East Rutherford (États-Unis) — L’Espagne est de nouveau championne du monde. Seize ans après son sacre en Afrique du Sud, la Roja a remporté la Coupe du monde 2026 en battant l’Argentine (1-0 après prolongation), dimanche soir, grâce à un but décisif de Ferran Torres à la 106ᵉ minute.
Longtemps verrouillée, cette finale a finalement basculé en faveur d’une sélection espagnole qui a dominé les débats du début à la fin. Malgré les nombreux arrêts d’Emiliano Martínez, l’Argentine a fini par céder lorsque Ferran Torres, entré en jeu, a repris un ballon dans la surface pour tromper le gardien albiceleste et offrir le deuxième titre mondial de l’histoire de l’Espagne.
L’Argentine, championne du monde en titre, n’a jamais réussi à imposer son rythme. Lionel Messi, probablement pour son dernier Mondial, quitte la compétition sans parvenir à conserver sa couronne. Les hommes de Lionel Scaloni ont résisté pendant plus de cent minutes avant de craquer face à la maîtrise collective espagnole.

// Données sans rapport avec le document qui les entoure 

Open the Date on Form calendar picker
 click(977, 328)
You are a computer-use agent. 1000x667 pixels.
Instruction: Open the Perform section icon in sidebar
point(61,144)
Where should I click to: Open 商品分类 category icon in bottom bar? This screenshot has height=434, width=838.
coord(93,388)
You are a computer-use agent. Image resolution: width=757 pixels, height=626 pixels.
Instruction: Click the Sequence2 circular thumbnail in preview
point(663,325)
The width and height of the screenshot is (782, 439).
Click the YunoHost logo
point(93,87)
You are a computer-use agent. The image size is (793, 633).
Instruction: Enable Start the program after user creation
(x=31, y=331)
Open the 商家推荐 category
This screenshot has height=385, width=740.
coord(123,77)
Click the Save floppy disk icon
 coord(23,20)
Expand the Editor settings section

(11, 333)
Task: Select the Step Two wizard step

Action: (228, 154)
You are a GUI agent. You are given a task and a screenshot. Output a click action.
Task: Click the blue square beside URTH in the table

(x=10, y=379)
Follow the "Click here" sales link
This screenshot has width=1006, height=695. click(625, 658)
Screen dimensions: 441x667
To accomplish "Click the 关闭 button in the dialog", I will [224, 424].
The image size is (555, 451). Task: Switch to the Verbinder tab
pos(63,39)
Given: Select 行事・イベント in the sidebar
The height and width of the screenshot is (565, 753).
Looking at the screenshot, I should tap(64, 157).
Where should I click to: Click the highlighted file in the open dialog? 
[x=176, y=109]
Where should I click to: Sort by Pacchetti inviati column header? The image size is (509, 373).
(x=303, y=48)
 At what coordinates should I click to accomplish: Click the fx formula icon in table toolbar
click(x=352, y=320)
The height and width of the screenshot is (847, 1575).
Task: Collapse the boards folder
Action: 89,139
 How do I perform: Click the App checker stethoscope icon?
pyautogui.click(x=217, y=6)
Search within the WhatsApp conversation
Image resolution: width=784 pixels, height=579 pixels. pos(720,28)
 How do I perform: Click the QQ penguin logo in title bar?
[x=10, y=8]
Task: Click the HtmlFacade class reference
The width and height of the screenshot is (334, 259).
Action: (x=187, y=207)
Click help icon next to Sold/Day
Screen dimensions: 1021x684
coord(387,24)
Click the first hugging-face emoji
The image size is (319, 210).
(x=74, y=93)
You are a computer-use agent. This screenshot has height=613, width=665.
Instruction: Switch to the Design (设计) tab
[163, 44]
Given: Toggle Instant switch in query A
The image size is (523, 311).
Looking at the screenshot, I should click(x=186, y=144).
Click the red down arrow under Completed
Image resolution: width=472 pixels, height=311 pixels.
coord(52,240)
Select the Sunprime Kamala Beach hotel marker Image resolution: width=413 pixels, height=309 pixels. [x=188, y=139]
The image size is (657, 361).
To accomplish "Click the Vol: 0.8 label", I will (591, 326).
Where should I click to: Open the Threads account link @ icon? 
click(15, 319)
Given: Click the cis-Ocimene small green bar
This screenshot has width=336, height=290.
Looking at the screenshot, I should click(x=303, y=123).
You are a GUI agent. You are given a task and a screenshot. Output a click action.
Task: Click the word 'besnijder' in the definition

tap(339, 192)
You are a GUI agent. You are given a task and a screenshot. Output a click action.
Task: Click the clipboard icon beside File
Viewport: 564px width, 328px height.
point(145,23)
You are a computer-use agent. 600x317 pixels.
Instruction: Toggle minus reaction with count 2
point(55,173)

Sous la direction de Luis de la Fuente, l’Espagne confirme son retour au sommet du football mondial. Déjà championne d’Europe, la Roja réalise un doublé historique en devenant la première nation à détenir simultanément les titres mondiaux masculin et féminin. Sa solidité défensive a marqué tout le tournoi, avec un seul but encaissé en huit rencontres.
Cette victoire consacre une génération exceptionnelle emmenée par Rodri, Lamine Yamal, Nico Williams et Ferran Torres, auteur du but le plus important de sa carrière. L’Espagne inscrit une nouvelle page de son histoire et confirme qu’elle est désormais la référence du football mondial.